◆ **Provided passage**
——————
Sunday, September 6, 2015

The Saddest Thing

Ming's gotten so saddened and upset by the negativity and hostility in the comments on his blog that he had a friend, a psychologist, write this up: The pathology of ‘fanboyism’. Poor Ming, working so hard to provide us with his wisdom, and yet, so attacked and brutalized.

There are only two little problems.

Where are these supposedly negative comments? His commenters are a uniform sea of dopey fans, shills, and sock puppets.

The second one is that it is obvious to anyone who is not a dunce that this piece was not written by a psychologist. There are lots of tells, but let's pick out a couple:

‘Fanboys’ and ‘trolls’, on the other hand, are typically lacking in self confidence or conviction in their work, and in the majority of cases, are actually unable to produce any work that they are actually proud of. They can never muster the humility to admit this publicly, but it does affect their private mental state.
——————
◆ **Collected data**
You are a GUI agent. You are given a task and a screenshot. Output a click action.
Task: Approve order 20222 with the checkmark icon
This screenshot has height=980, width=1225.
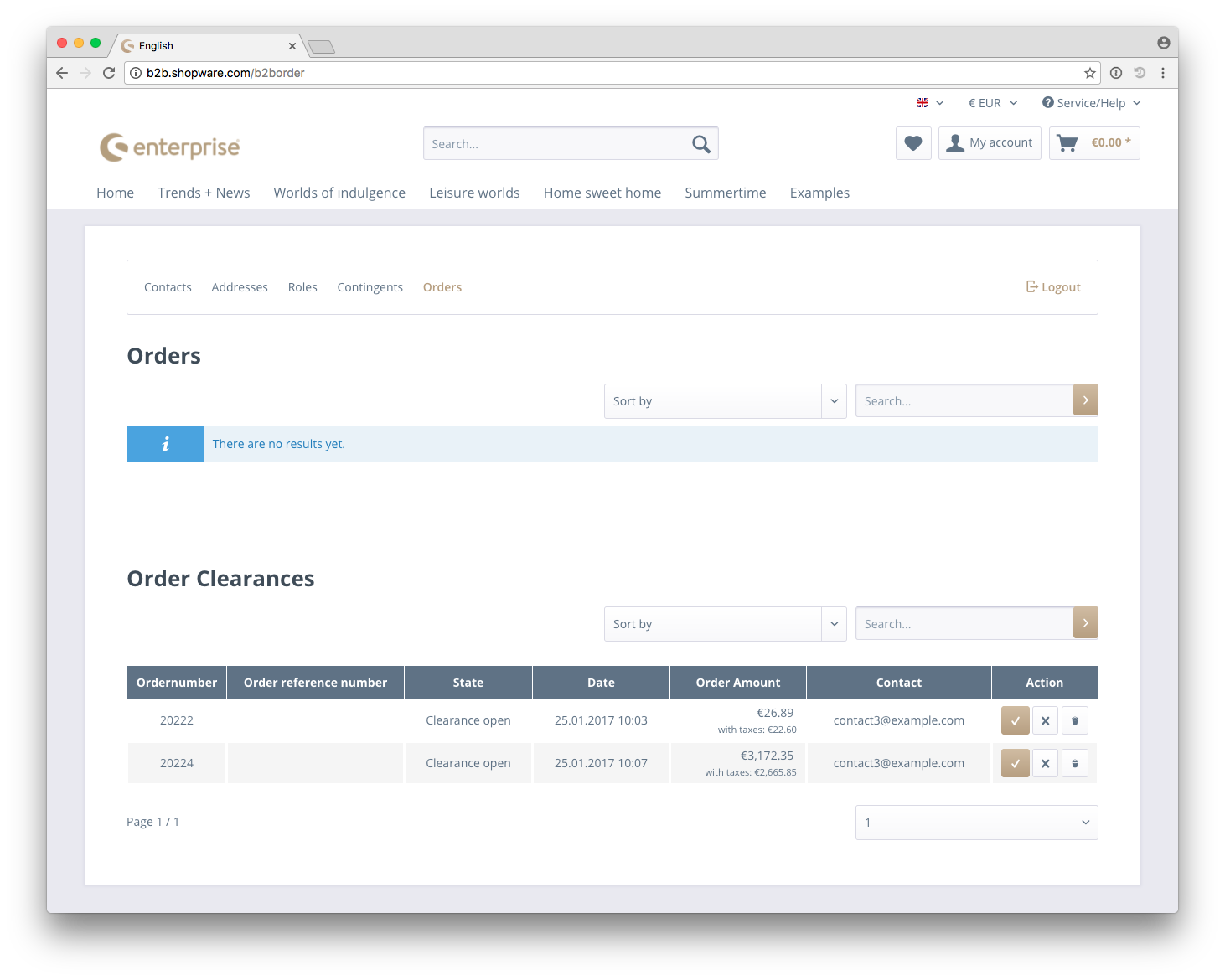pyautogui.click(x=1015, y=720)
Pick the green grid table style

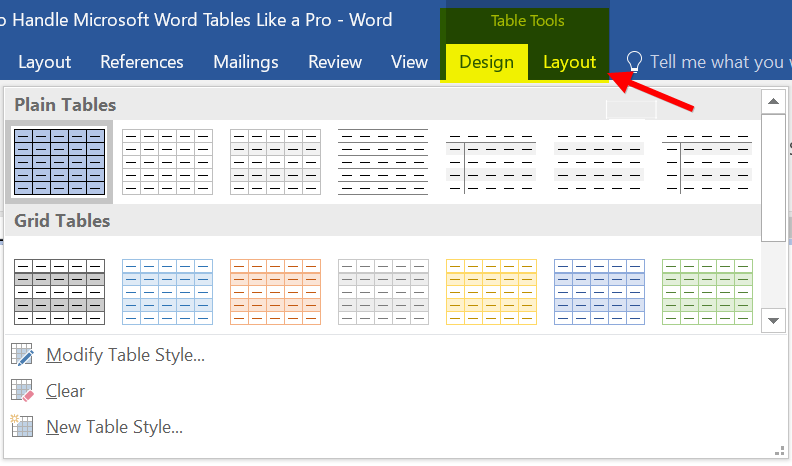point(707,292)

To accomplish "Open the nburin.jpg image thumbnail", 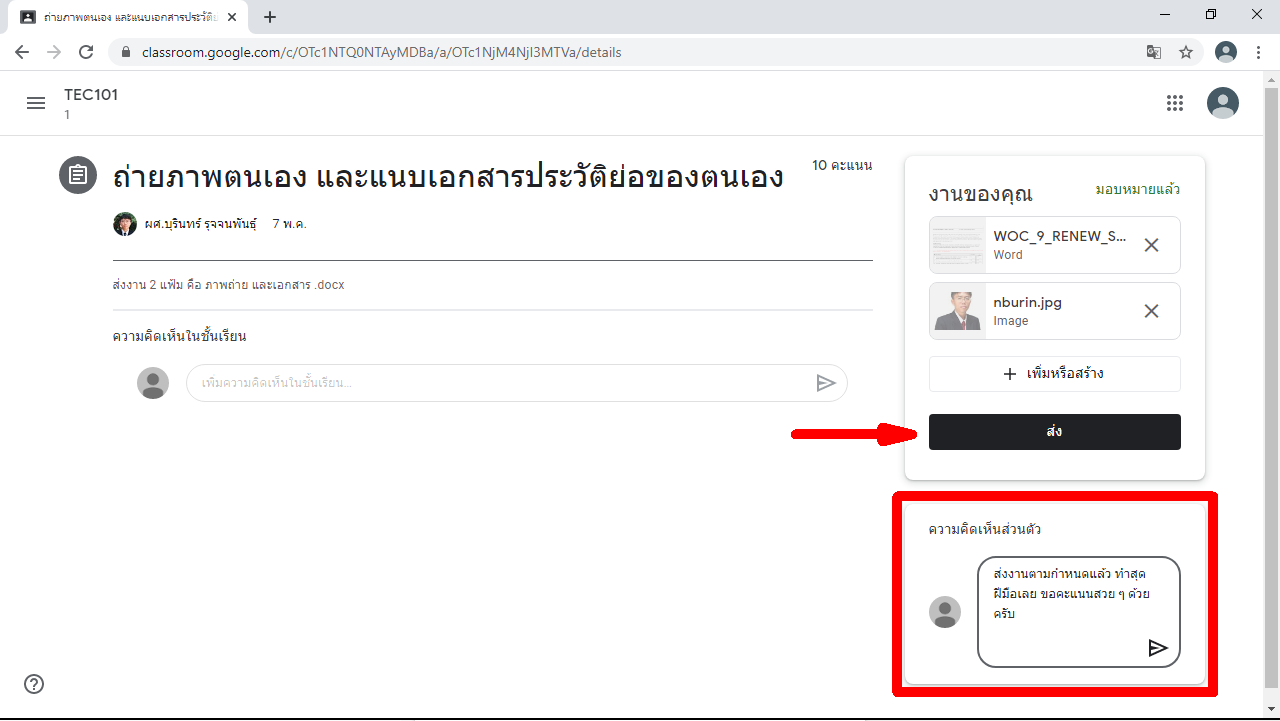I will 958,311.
——————
◆ **Exercise requirements**
A) Answer these questions using the blog post on Ming's fanboyism piece.
(i) Who did Ming have write up the piece on fanboyism?
(ii) How does the blog post describe the people who comment on Ming's blog?
(iii) According to the quoted passage, what are "fanboys" and "trolls" typically lacking?
B) Carry on the blog post on Ming's fanboyism piece, picking up after its last sentence.

◆ **Answers for this exercise**
A)
(i) A friend of his, a psychologist.
(ii) As a uniform sea of dopey fans, shills, and sock puppets.
(iii) Self confidence or conviction in their work.

B)
This is wrong. This is very specific diagnosis at a distance, a great distance, of a large and heterogeneous mass of people. It is manifestly a non-psychologist simply slamming some category of people he doesn't like.

Onwards. Again with regard to trolls (in this case people the author doesn't like on forums):

In some cases, there is evidence of borderline schizophrenic or bipolar disorder requiring treatment. This is also one of the most fascinating behavioral changes provoked by the internet: the layer of anonymity and disconnection consistently forces individuals to do or say things they would never consider in personal face-to-face interaction; I cannot help but feel this is not a good thing for society as a whole.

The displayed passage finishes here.